Grain trader Bunge Ltd reported a lower quarterly profit on Thursday as weaker results in its sugar, fertiliser, and food and ingredients units overshadowed gains in the core agribusiness division. Bunge, a major player in South America, pointed to low sugar prices and “extremely low consumer confidence” in Brazil and weak fertiliser margins in Argentina as hurting its performance.
Agribusiness, the company’s largest unit, benefited from favourable margins on soybean processing in the United States, South America and Europe and from increased grain deals in Brazil.

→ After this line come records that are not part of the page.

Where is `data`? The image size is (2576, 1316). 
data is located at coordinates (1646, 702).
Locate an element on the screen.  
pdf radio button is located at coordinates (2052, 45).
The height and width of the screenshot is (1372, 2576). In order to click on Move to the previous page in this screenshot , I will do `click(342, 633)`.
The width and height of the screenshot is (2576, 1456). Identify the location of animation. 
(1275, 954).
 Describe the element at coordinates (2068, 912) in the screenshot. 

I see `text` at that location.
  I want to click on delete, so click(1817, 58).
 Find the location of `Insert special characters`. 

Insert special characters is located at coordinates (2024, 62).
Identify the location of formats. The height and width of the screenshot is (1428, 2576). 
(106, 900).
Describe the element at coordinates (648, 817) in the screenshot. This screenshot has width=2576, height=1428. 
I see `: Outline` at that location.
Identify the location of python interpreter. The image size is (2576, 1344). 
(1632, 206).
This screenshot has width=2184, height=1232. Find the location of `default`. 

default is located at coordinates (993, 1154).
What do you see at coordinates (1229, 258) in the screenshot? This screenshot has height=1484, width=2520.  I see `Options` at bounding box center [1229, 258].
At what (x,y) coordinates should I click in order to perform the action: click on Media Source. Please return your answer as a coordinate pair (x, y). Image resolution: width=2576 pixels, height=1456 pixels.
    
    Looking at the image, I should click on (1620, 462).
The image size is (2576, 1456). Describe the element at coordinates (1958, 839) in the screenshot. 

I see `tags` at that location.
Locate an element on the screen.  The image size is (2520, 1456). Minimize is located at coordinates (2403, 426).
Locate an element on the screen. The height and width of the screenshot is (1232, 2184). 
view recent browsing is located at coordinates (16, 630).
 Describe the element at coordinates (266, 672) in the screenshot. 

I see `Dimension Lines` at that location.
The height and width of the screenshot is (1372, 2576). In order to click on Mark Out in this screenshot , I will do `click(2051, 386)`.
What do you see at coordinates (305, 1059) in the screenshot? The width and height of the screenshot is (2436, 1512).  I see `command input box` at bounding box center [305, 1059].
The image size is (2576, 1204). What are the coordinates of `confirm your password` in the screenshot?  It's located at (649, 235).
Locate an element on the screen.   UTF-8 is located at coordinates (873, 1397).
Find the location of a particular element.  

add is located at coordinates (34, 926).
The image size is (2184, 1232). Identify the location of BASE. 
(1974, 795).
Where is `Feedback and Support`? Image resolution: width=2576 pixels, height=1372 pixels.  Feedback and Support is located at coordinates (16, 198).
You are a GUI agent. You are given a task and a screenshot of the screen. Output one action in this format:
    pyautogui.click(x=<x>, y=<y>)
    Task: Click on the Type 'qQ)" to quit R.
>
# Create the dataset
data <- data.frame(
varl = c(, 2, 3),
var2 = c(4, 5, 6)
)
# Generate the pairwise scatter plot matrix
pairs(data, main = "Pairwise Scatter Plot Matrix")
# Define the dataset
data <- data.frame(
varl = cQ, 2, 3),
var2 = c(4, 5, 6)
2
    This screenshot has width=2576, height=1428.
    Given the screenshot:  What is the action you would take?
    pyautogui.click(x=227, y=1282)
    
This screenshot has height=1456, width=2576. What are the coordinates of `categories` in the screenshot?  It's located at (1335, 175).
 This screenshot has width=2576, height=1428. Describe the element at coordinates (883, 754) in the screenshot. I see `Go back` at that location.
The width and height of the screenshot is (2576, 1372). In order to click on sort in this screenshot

The core businesses of Bunge and its rivals Archer Daniels Midland and Cargill Inc are buying, selling, transporting, storing and processing grains and oilseeds. Margins are typically thin, but volumes are massive when crop supplies are ample and prices are low, as they currently are following large global harvests.
Net income available to shareholders in the third quarter ended on September 30 fell to $229 million, or $1.56 per share, from $284 million, or $1.90 per share, a year earlier.Bunge’s grain trading and distribution results benefited from the recovery of about $50 million lost on open positions in the second quarter, according to the company.
Excluding discontinued operations and other charges, adjusted net income was $1.24 per share, down from $1.31 a year ago. Analysts expected earnings of $1.56 per share, according to Thomson Reuters I/B/E/S. Revenue dropped to $10.79 billion from $13.68 billion, below analysts’ estimates for $12.64 billion.
Bunge said it cut its forecast for capital expenditures in 2015 to $750 million from $875 million, due to the timing of spending on certain long-term projects in its agribusiness and food and ingredients units. The difference of about $125 million will carry over into 2016 and 2017, according to the company.
Bunge’s stock price is down about 13 percent this year, while ADM shares are down about 10 percent.